Reading and writing files, project workflow
In this section we learn how to work with simplistic project workflow, and how to read and write processed files.
Reading files and CSV files
In this section we will work with .csv files, which is simple data structure for storing tables in simple text file, see CSV on Wikipedia. You can open .csv in common spreadsheet editor such as MS Excel or Libre Oficce Calc. In R we can read it with the function read.csv(). As an argument, we pass the path to the file. The path can be absolute or relative, and it can be also url pointing to the file on some server. This principle is same in reading any other file types as .shp, .tif etc., but in theese cases, there are specific functions for reading the files.
At first we will read simple .csv file with same data we have in the previous section, but now stored in the file simple_data.csv. We will read the file with the read.csv(), pointing to the file with absolute path.
The absolute path should be replaced with the path to the file on your computer, for example:
Tip
You can copy the absolute path to the file, simply the way as you wnat copy whole file - select the file in file explorer, select copy (or ctrl+c) and paste (ctrl+v) it to the source pane in Rstudio.
Now we have the data stored in the df object, which is data.frame object.
Project workflow
The R is always running in specific directory called working directory. Working directory is important when you want to work with paths or files. You can use absuloute paths, but better practice is to use relative paths to the working directory. You can show the path to working direcotry with function getwd(), or change the path with the function setwd(), but its not so good practice, and its better to make habit to work with relative paths in project directory based workflow. This ensures that the code will
work without changes if you move the project direcory to another place, renaming part of path, use other IDE, use Git etc.
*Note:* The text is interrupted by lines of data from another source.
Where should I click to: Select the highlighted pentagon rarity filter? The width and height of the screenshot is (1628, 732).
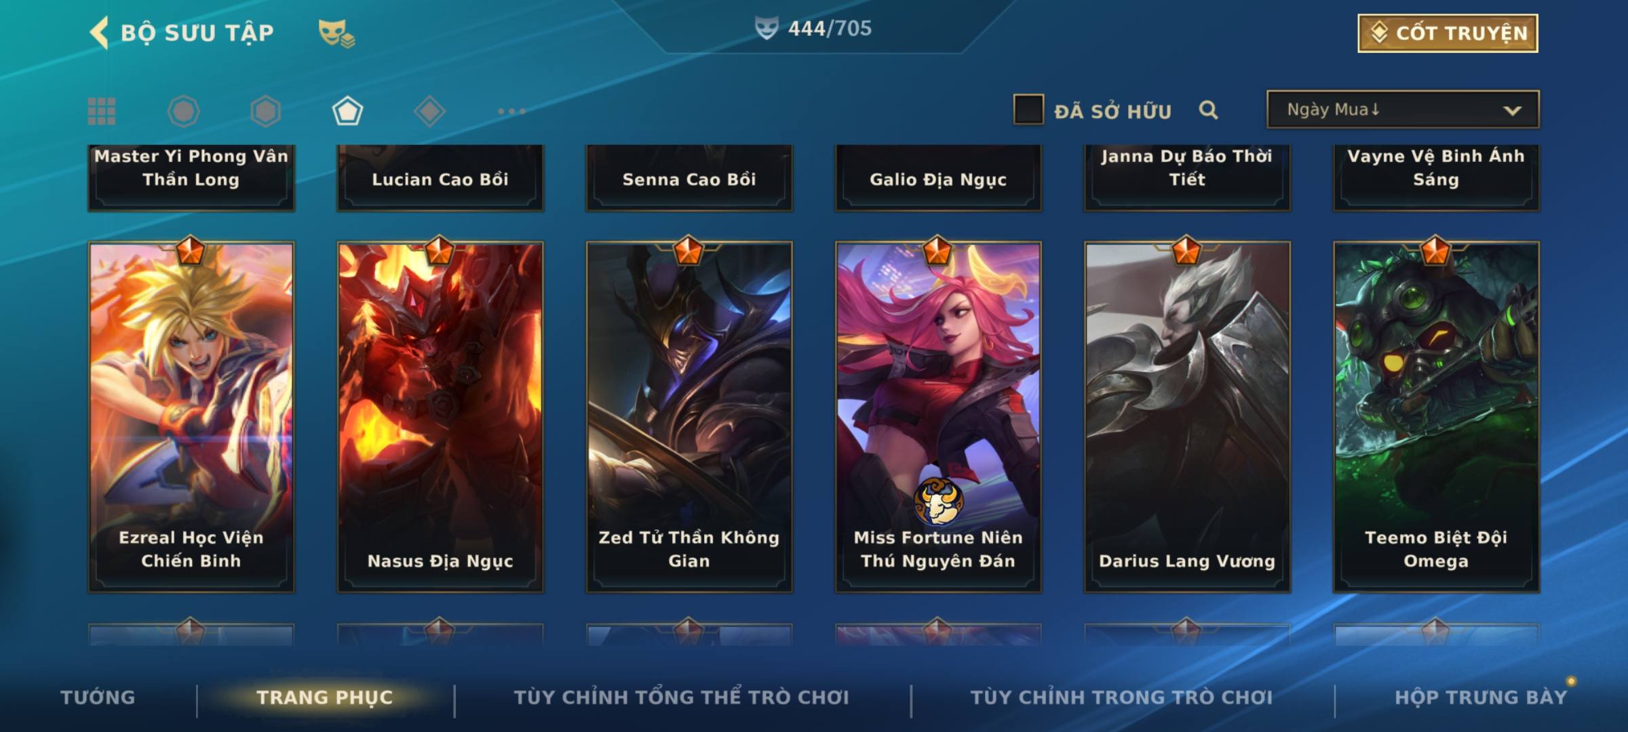coord(347,111)
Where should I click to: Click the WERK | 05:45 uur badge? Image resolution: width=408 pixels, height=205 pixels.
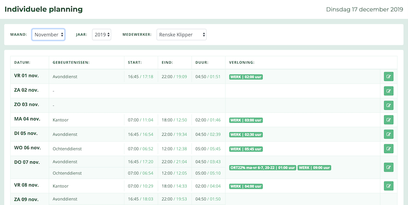pos(246,149)
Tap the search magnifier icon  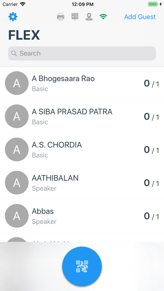point(14,53)
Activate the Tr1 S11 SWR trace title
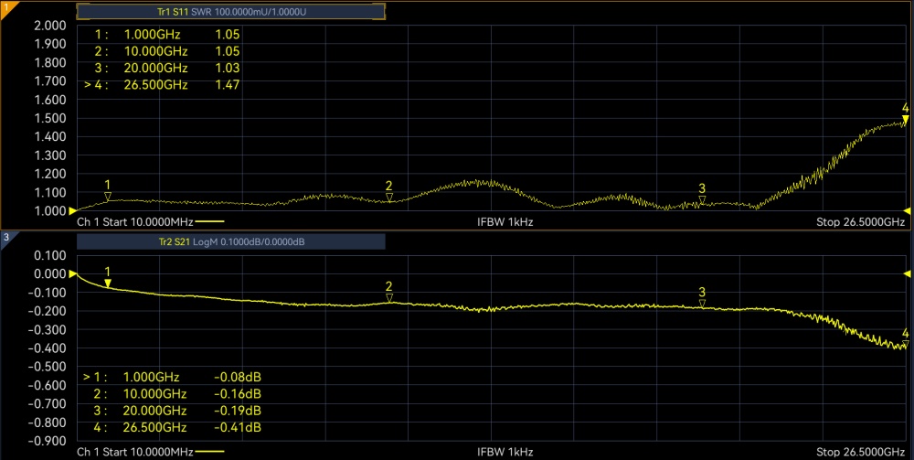This screenshot has height=460, width=914. click(230, 12)
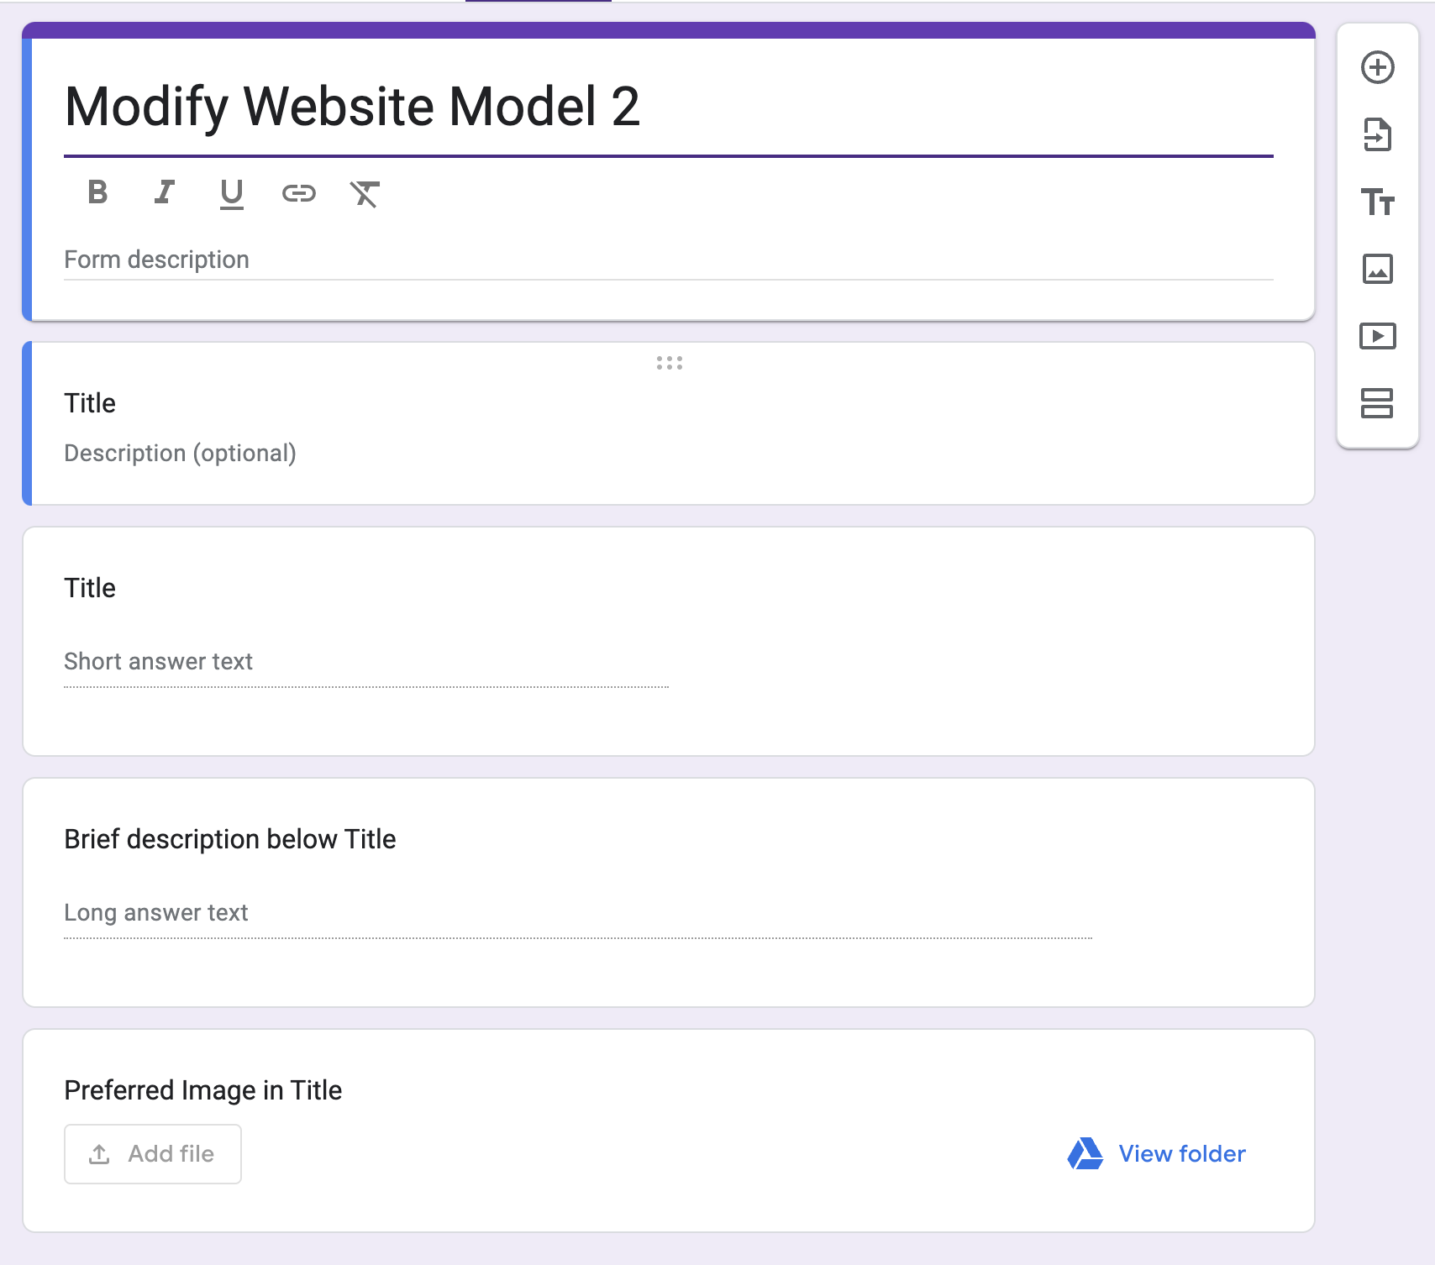Click the remove formatting icon
1435x1265 pixels.
365,194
While wokring with the data in R, it is good practice to:
- one directory - keep all files (data, scripts, outputs) in one directory (project or workspace directory) and run R from this directory (working directory)
Note
This is not necessary for working with R, but it is good practice to avoid building bad habits. In some cases, you will need to use absolute paths, i.e. when starting R project and you have dedicated directory for some general data which are often used. But try to avoid it as much as possible, since this disables the possibility of sharing the project.
Setting project directory
When starting, just create a directory for your project, move data files to the data directory, and create scripts in the scripts directory. Example of simple project directory structure:
- data/ - directory for all input data
- scripts/ - directory for R scripts
- outputs/ - directory for output files - plots, tables, ...
Tip
You can create this structure in RStudio by creating a new project and than creating the directories incliding files (scripts, etc.) in the Files pane.
RStudio project
Use the Project feature, which creates a project file .Rproj in the project directory. Loading .Rproj automatically set the working directory to the project directory.
- creating project - File -> New Project...
- opening existing project - File -> Open Project... or File -> Recent Projects, or simply open the .Rproj file in the file explorer
- RStudio opens last project by default, but you can change this in Tools -> Global options -> General/basic
tab: Default working directory - disable Restore most recently opened project at startup
Note
Other useful settings for working with projects:
- .RData workspace - R can save the entire workspace (all objects, variables, functions, ...) to the .RData file, which can be restored. I recommend to don't use the workspace, and write your scripts in a way that they recreate the worksapce.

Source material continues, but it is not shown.